June 03, 2006

Further thoughts on the riddle of GAN

[Our story thus far... Back in March, in a post titled "Engrish Explained," I reproduced an item from a monstrously mistranslated Chinese menu posted by John Rahoi on Rahoi.com: "Benumbed hot vegetables fries fuck silk." I quoted a commenter on Rahoi's blog identified as "an anonymous professor of China studies" who explained how fuck has been used as the translation-equivalent for GAN 'dry' (干 in simplified script) due to "the recent proliferation of Colloquial English dictionaries in China." More recently, Victor Mair wrote about the GAN confusion in two guest posts for Language Log: "A Less Grand Chinglish" and "GAN: Whodunnit, and how, and why?" Then Languagehat cross-posted Prof. Mair's query wondering "Who's telling the menu-makers and sign-painters to write 'fuck' for GAN1/4?" In the comments to the Languagehat post, the "anonymous professor of China studies" from Rahoi.com stepped forward in the pseudonymous guise of "xiaolongnu," elaborating on the earlier speculation about GAN and Chinese dictionaries of colloquial English. I received permission from xiaolongnu (who wishes to remain pseudonymous) to reprint the informative Languagehat commentary as a guest post here on Language Log.]

I'm not sure my comment on rahoi.com was clear enough on this point, but I do actually have a theory about how this happened. First, you have to know that the official English teaching materials the PRC has been using since 1949 were typically based on material produced in the early 20th century (I'm guessing inter-war) and reflecting a Commonwealth usage of English. So there are a lot of oddities of usage in PRC English that can be traced back to this fact.

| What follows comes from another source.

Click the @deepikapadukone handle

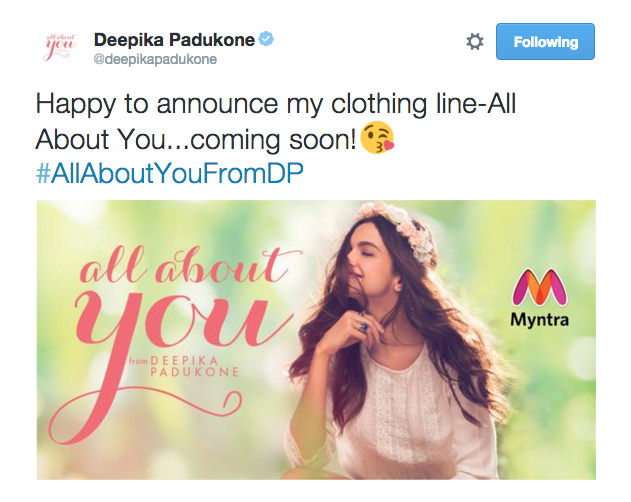coord(155,60)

One of the most frequently encountered in my field of archaeology and art history is "the cream of" used to mean "the best of," as in "The cream of ancient Zhou bronzes from Houma" and other memorable titles. In American English this usage is generally limited to the set phrase "the cream of the crop" and I've explained this to a number of publishers who've all said, basically, "Really? We were told it was proper idiomatic usage."

So until the mid- to late-nineties in the PRC, students of English were being taught out-of-date British(ish) idioms as correct English, which was doing nothing for their communication with a business world that increasingly speaks an Americanized and quite colloquial version of English, and in which the formal language of early 20th-century Commonwealth English is not particularly respected or desired.

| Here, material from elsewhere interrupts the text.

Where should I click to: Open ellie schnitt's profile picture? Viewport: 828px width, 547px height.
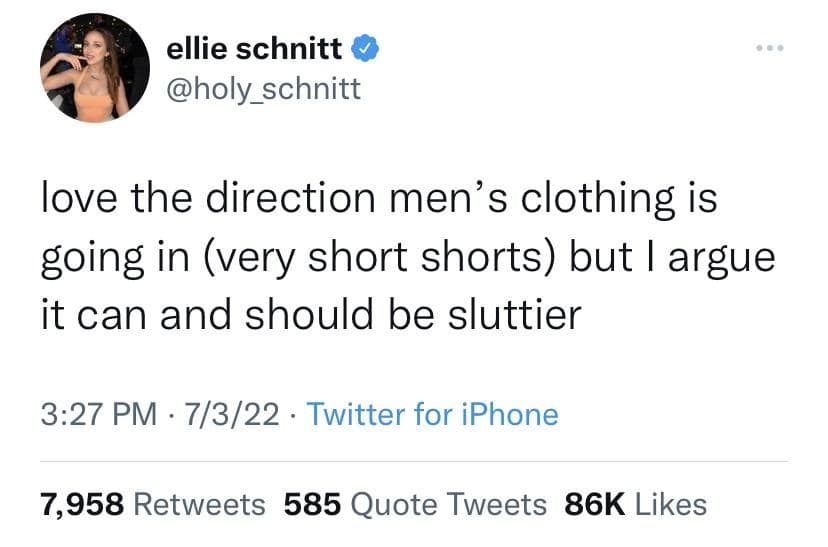[x=95, y=67]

The upshot is that there's now considerable awareness of (a) the difference between American English and British English, distinguished as 美語 and 英語 respectively; and (b) the need to speak and understand not just correct, but idiomatic AND colloquial English. There's a tremendous emphasis in educational programs on speaking colloquial English -- think of the guy, I forget his name, who teaches people to overcome their inhibitions about speaking English by YELLING EVERYTHING THEY SAY. And there are scads of dictionaries and vocabulary books and phrasebooks out there that purport to offer the reader the "real idiomatic American English."

Say what you will about "fuck" as a translation for 干, you can't deny that it is deeply embedded in American idiom.

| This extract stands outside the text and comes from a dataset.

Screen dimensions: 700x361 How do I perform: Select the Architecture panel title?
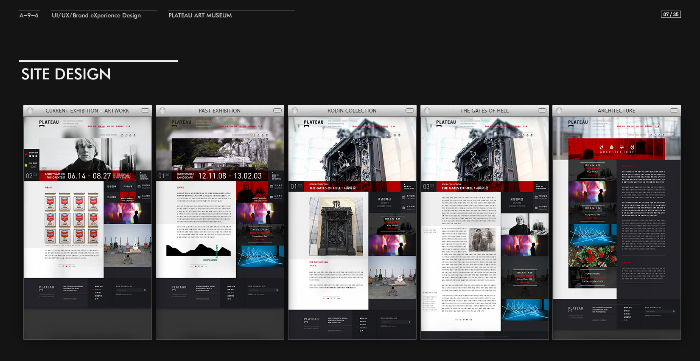[617, 111]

So I think that the compilers of such reference books, reviewing the possible translations of the word 干, must have settled on "fuck" as the most idiomatic of the possible usages. Any China-based readers able to go out to the bookstore and find an example? The same may be true for some machine translation software out there, I have no idea. The translators of the menu were probably concerned with rendering it in idiomatic American English, because if there's one thing they know about the history of English as it has been spoken in the PRC since 1949, it's that it has tended to be too British (sorry Brits, I mean this from the PRC point of view and not my own) and too formal. Too bad about the actual result, eh?